彼は彼で、キャリーヌに親しい人間が増えていることが、嬉しいのだった。




 ◇ ◇ ◇




「だからねぇ、私言っちゃったの。お互いの過去を気にしてたら一歩も進めないし、相手が踏ん切りを付かないようだったら、こっちから先に行っちゃえばいいのよ、って。まあかなりありきたりな提案だったとは思うんだけど、要は後押しが足りなかっただけみたいでね。そもそもあの二人が上手くいかない訳がないし、一週間後くらいに庭で楽しそうに話しているのを見かけて、本当に安心したの」


 街を抜け、人通りの少ない石畳の道を歩いている間、キャリーヌはひたすらおしゃべりし続けていた。話題はもっぱら、フィオナとマクロルに関することだ。親代わりのような存在である二人の恋模様に、キャリーヌはもちろん興味津々で、フィリップは少し気が引けながらも話を聞かずにはいられない程度には気になっていた。それなりに重そうな荷物を持っている学園生二人は息ひとつ切らしていないが、キャリーヌはしゃべりすぎて少し息が上がってきていた。二人はそれに気づき、少し歩く速度を落とす。


「へええ、その、マクロルさんって人がフィリップの先生っていう?」

「そうなの。とても良い人よ。優しいし、すごく頭がいいのに、自分の知識をひけらかしたりしないし」

「だって学園を出て付属の研究所に行った人なんだろ? そりゃあ優秀だよなぁ」


 そんな話をしながら、キャリーヌとジダンはすでに打ち解けつつあった。フィリップ以外の同年代の異性とほとんど接したことのないキャリーヌは、初めは少し戸惑っていたし、緊張もしていた。どういった距離感で接すればいいのかが分からなかったのだ。けれど、ジダンの気さくな話しっぷりにその緊張も緩んできている。
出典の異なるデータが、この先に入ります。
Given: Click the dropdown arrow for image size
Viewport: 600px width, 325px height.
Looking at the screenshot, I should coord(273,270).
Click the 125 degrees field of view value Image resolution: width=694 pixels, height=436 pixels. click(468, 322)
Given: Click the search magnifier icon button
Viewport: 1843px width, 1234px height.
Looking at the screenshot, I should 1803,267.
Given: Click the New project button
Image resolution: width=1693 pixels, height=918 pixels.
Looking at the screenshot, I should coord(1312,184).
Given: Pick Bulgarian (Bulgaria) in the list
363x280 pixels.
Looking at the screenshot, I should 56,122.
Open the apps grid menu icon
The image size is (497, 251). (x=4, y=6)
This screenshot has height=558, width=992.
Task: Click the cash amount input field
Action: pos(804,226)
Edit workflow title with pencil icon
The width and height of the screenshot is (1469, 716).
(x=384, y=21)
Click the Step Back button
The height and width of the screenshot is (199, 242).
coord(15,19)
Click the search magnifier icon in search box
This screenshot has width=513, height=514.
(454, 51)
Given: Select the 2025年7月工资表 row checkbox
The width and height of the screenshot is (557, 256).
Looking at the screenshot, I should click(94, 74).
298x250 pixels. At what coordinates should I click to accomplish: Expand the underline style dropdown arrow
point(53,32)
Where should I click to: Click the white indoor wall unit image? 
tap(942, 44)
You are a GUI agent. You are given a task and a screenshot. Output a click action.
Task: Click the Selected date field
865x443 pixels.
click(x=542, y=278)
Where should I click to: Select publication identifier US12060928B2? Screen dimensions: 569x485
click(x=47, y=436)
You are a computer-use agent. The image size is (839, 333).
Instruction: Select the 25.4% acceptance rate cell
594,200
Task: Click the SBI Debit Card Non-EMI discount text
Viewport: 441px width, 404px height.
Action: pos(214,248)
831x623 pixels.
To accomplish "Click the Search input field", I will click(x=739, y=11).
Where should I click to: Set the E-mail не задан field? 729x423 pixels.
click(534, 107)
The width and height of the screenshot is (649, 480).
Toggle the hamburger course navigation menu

「フィリップ、こっちにいる間は何をするつもりなの? 決めていたりする?」

「いつも通りそんなに外には出かけないつもりだよ。でもジダン次第かな。お前、どこか行きたいところとかある? て言ってもジダンが好きそうなところ遺跡くらいしかないんだけど」

「ふーん、遺跡があるなら一回くらい入ってみたいな」

「ほら、ジダンは探検探索科の生徒だから。中級探検家の資格も持ってるし、王都でもよく遺跡に行ってるんだよ」


 不思議そうな顔をしていたキャリーヌに、フィリップが説明をする。それでキャリーヌは合点が行った。


「ああ、なるほどそうなのね。だから、うちの防具店までわざわざ来てくれたの?」

「それもあるし、フィリップの故郷を見てみたかった、っていうのもあるんだ。俺の家には、何回か来てもらってるから」

「まあ、本当に仲が良いのね。来てくれて嬉しい。さあ、着いたわ」


 キャリーヌはにっこり笑った。彼女の後ろには、ジダンの身長の優に二倍はありそうな大きな門と、その奥に広がる屋敷があったのだった。









12/17 訂正

読者の方からご指摘を頂き気づいたのですが、作中でキャリーヌとフィリップのことを「義理の姉弟」と描写していました。

大変お恥ずかしい話ですが、完全に意味を混同して使用していた表現です。正しくは、二人は異母姉弟です。誤解を招く表現で混乱された方は本当に申し訳ありませんでした。作中の表現は順次見返して訂正いたします。メッセージをくださった方、本当にありがとうございました。